### RECORDS TO USE
# # # #

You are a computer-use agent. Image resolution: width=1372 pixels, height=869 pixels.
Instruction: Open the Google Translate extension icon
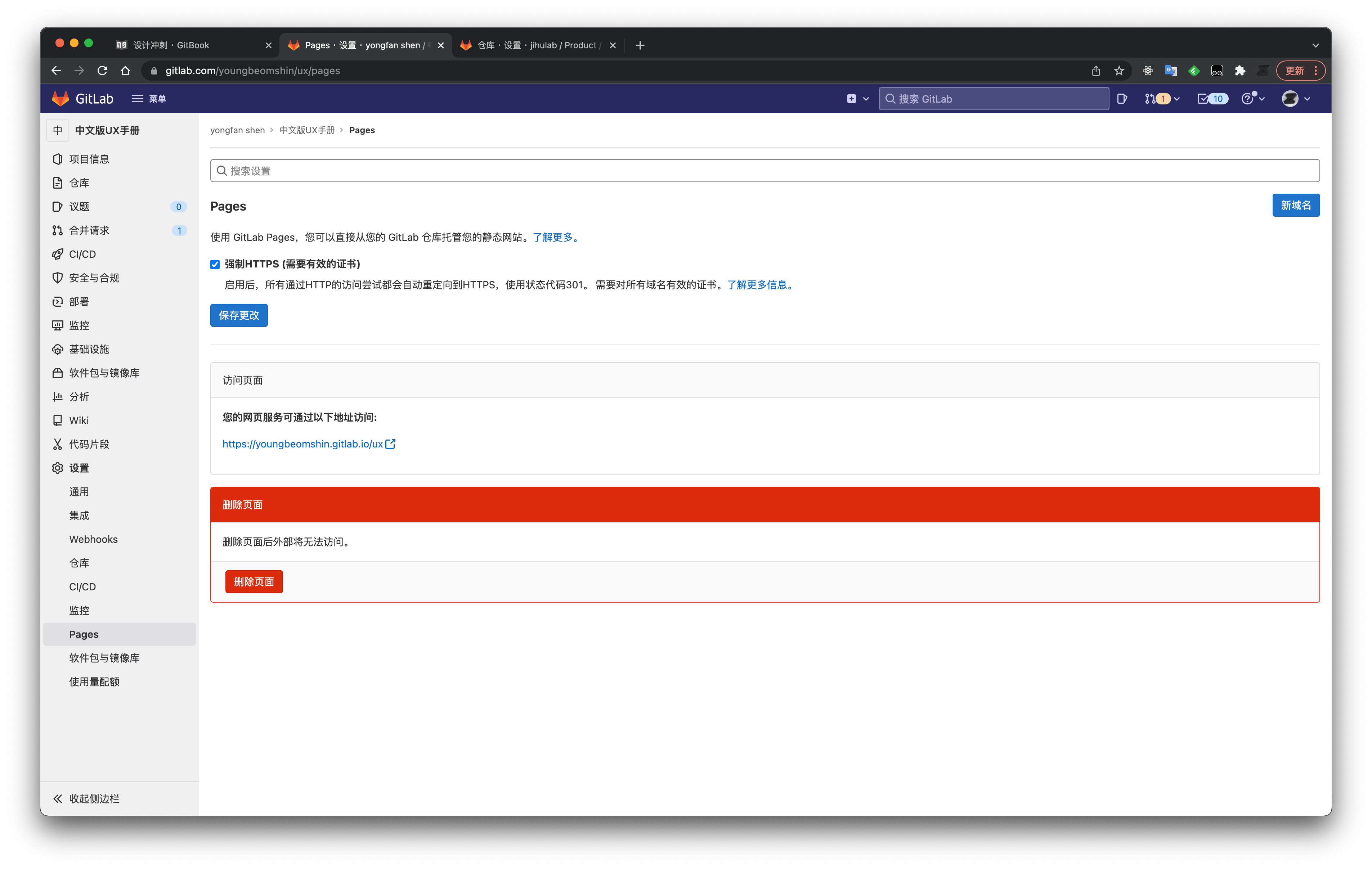click(x=1171, y=71)
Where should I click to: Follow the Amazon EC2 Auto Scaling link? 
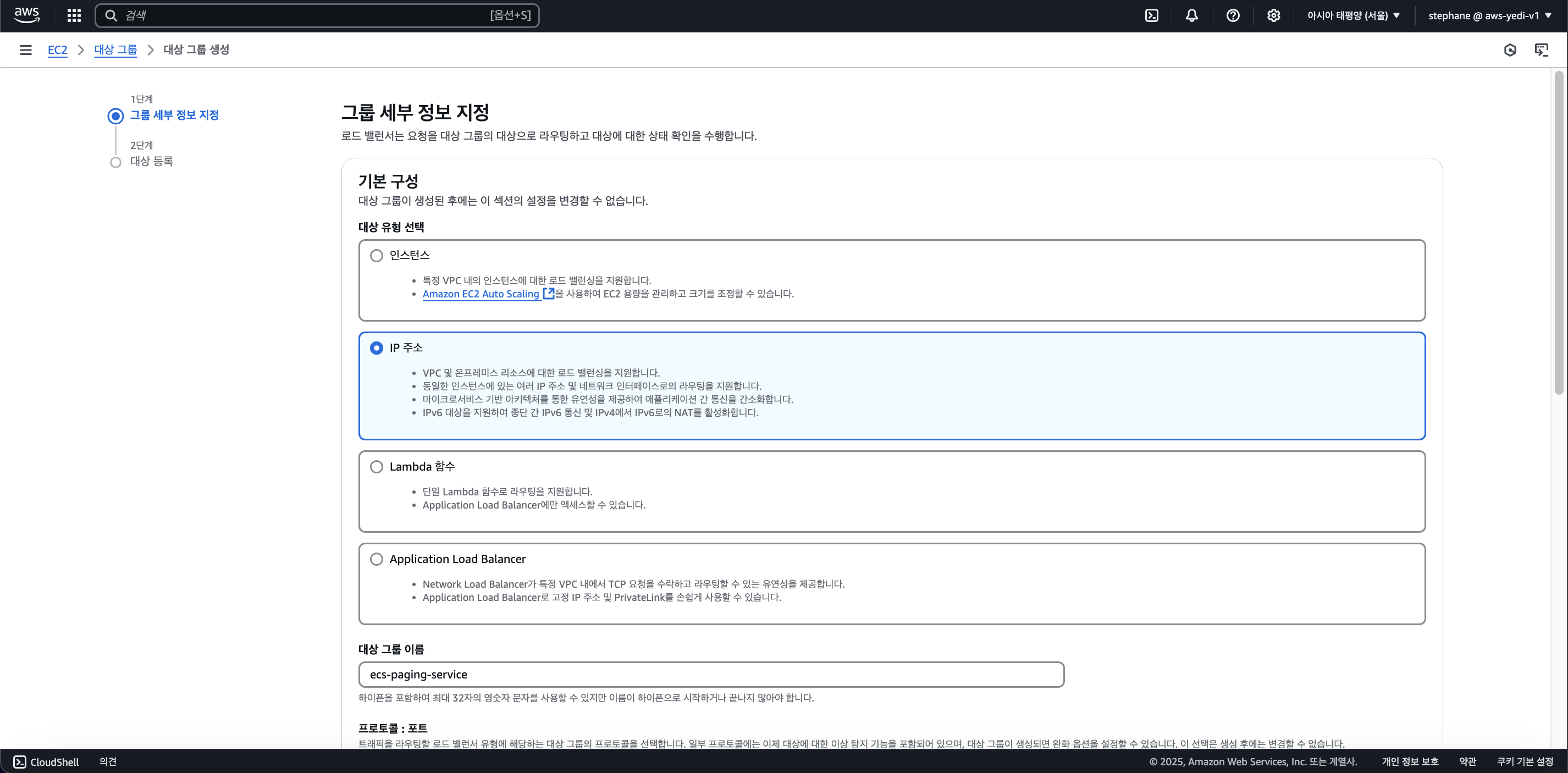pyautogui.click(x=482, y=294)
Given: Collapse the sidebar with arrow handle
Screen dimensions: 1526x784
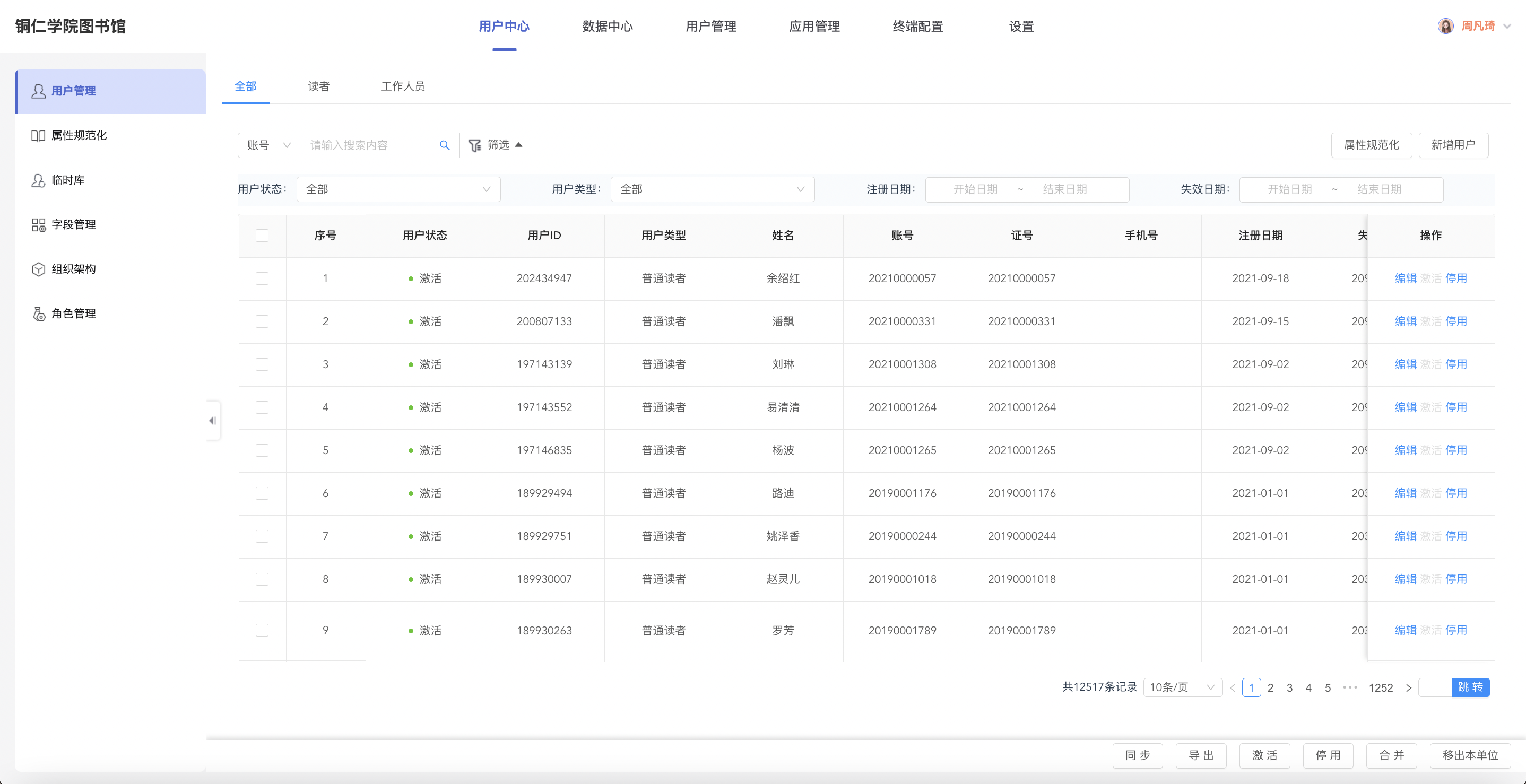Looking at the screenshot, I should point(213,421).
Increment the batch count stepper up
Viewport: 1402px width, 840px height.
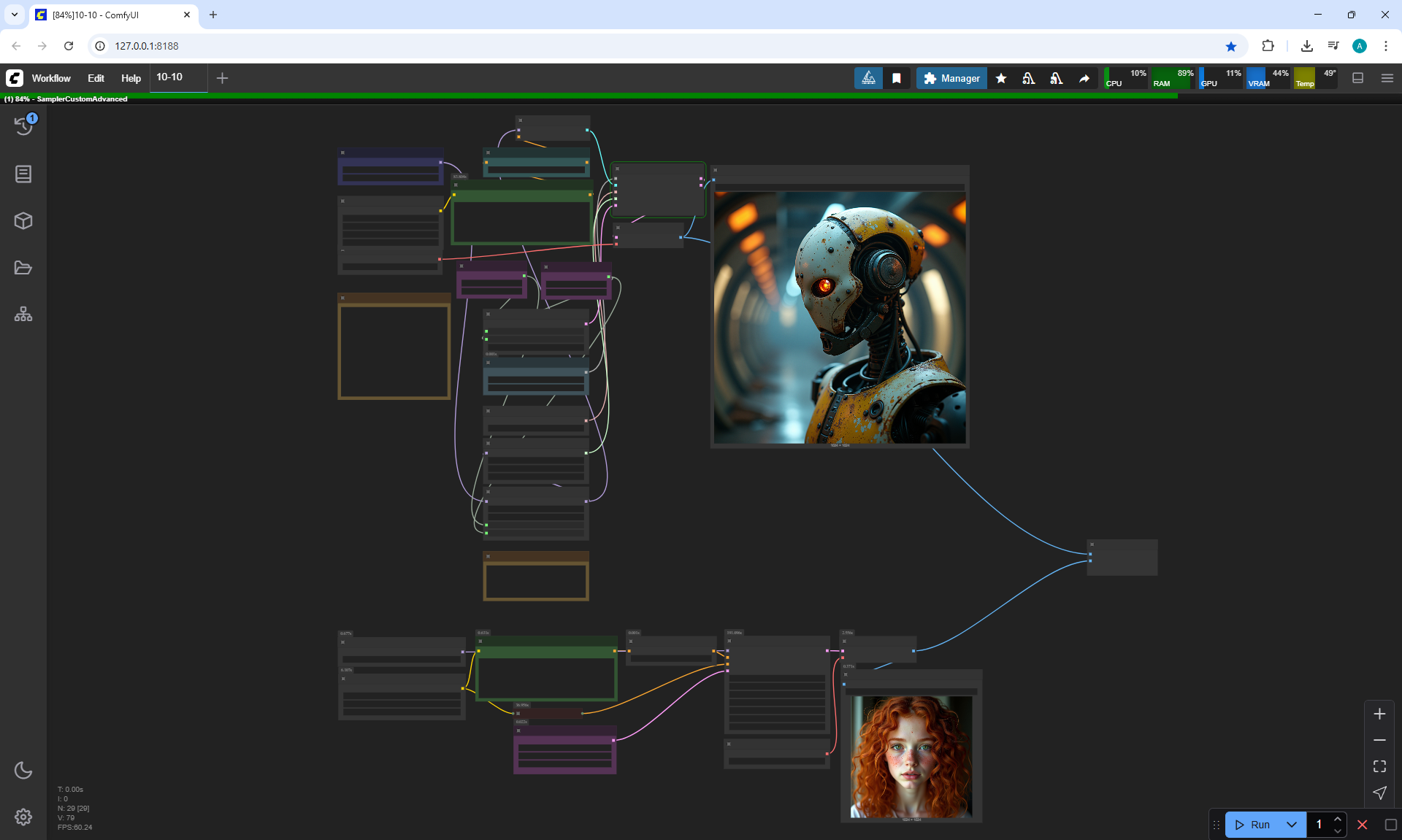1338,819
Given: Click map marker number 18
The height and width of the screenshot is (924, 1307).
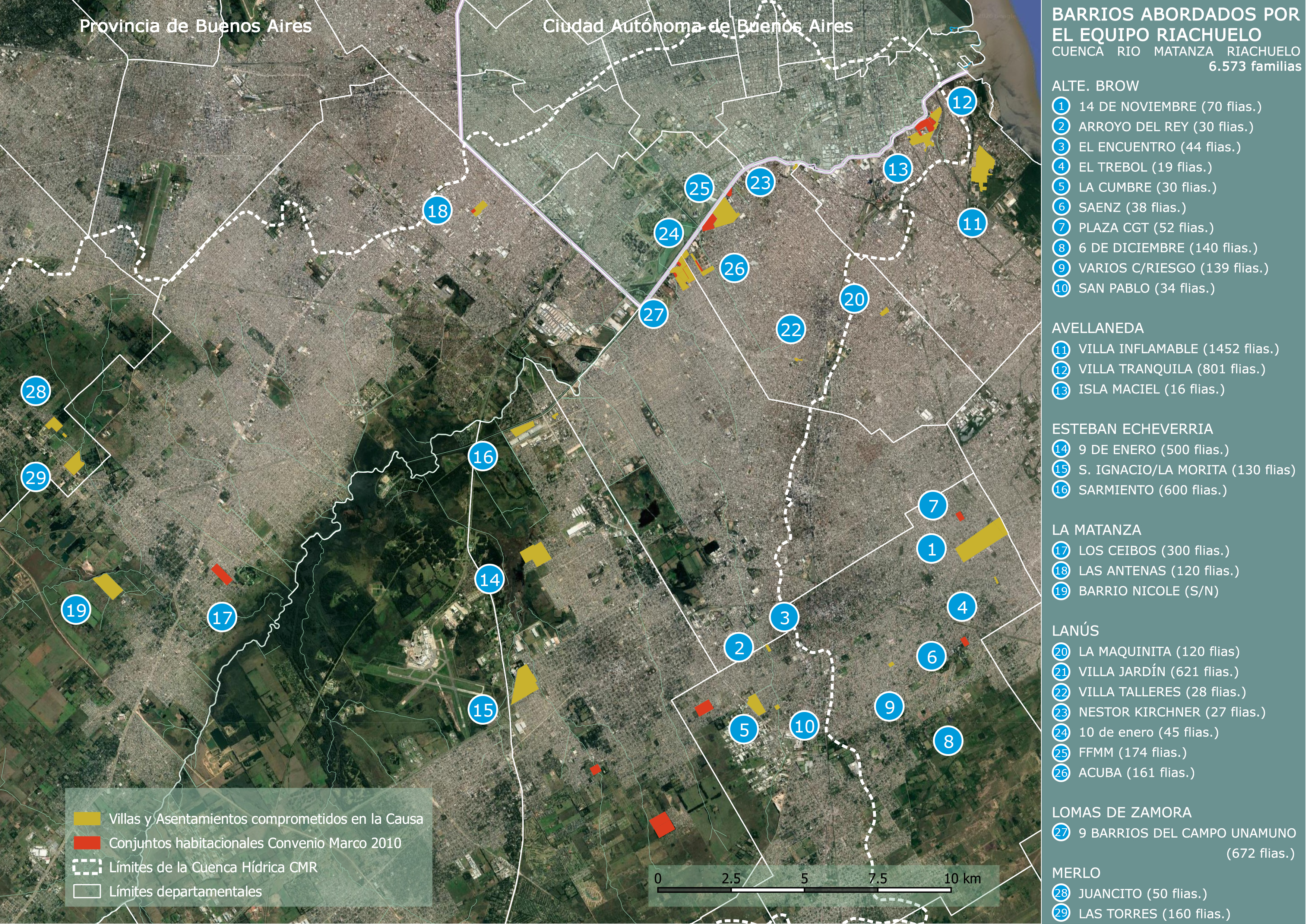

# # # #

Lines in the listing that include the word "Given": how many are there? Give the number alone.

### RESPONSE
2